MENTAL DIET
CHANGE YOUR HABITS; CHANGE YOUR LIFE (PART 3)
“When you choose a habit you also choose the attendant consequences of the habit”
- UDEME ARCHIBONG
THE COST AND REWARDS OF HABIT
Any habit fully acquired (both good and bad habits) comes with its own cost for maintaining and sustaining the habits. Every habit of life comes with two kinds of costs which must be paid in full:
- The cost of acquiring and sustaining the habit.
- The cost or reward of the consequence of the habit.
No thought lives in your head rent-free; it’s either an asset or a liability; No habits you’ve been accustomed to stays in your life rent-free; it either yields positive consequences or brings about negative consequences.

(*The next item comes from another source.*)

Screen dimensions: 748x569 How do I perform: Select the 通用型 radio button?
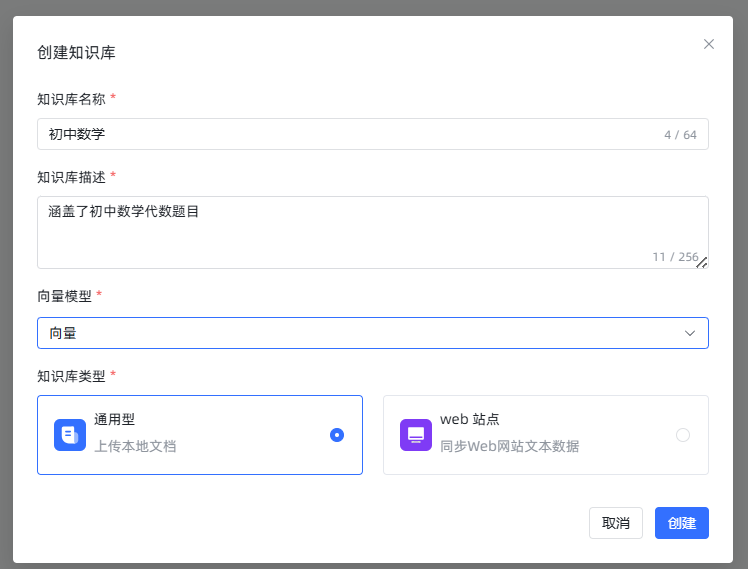pyautogui.click(x=337, y=435)
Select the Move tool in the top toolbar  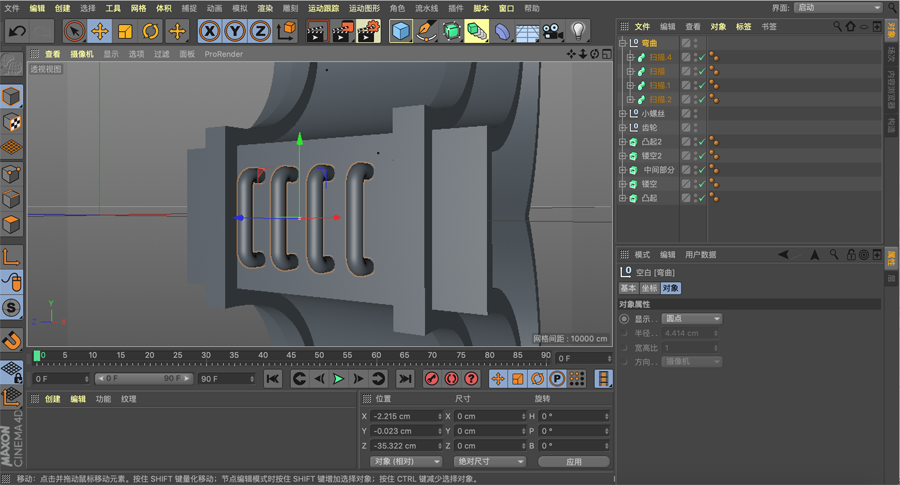(99, 31)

The pain of discipline of cultivating and sustaining positive habits yield the dividends of a great life. The pleasure of forming and maintaining negative habits accrues the pressures of failure-laden existence.
Many people get trapped in bad habits because of the immediate gratification syndrome; they would rather be engaged in behaviors that will give them pleasure in the short-term forsaking the long term consequences than being engaged in behaviors that demand the pain of discipline which yields positive reward in the long term.
I believe bad habits are basically caught and taught; to make a house be in a bad shape just leave it for a length of time and deterioration sets in. Good habits are basically taught rather than caught; to keep and sustain a house in good shape, you must make a deliberate choice and effort to make and keep it clean and tidy.
Therefore, bad habits automatically surface if one is passive and leaves life to chance. On the other hand, good habits can only be formed and sustained by being an active participant in your life by choice.
A life left on its own and by itself gets run-down by bad habits. A life that is improvement-driven gets run-up by cultivating good habits.
Activeness and not passiveness energizes your forward motion in cultivating better habits. When you wait to feel like it, you will fail in your habit formation. However, when you act like it, you activate the operation of the formation of good habits.
To get a habit is not an event but a process. Therefore, to break a habit is a process and not an overnight myth. Patience keeps you at pace with producing good habits. Falling and rising is the prelude to mastering rising and never falling.
When only results matter to you, it won’t be a matter of convenience but rather a matter of commitment. Daily disciplines make for the daily private victories that culminate in public victories. 100% commitment makes for the turnover of success.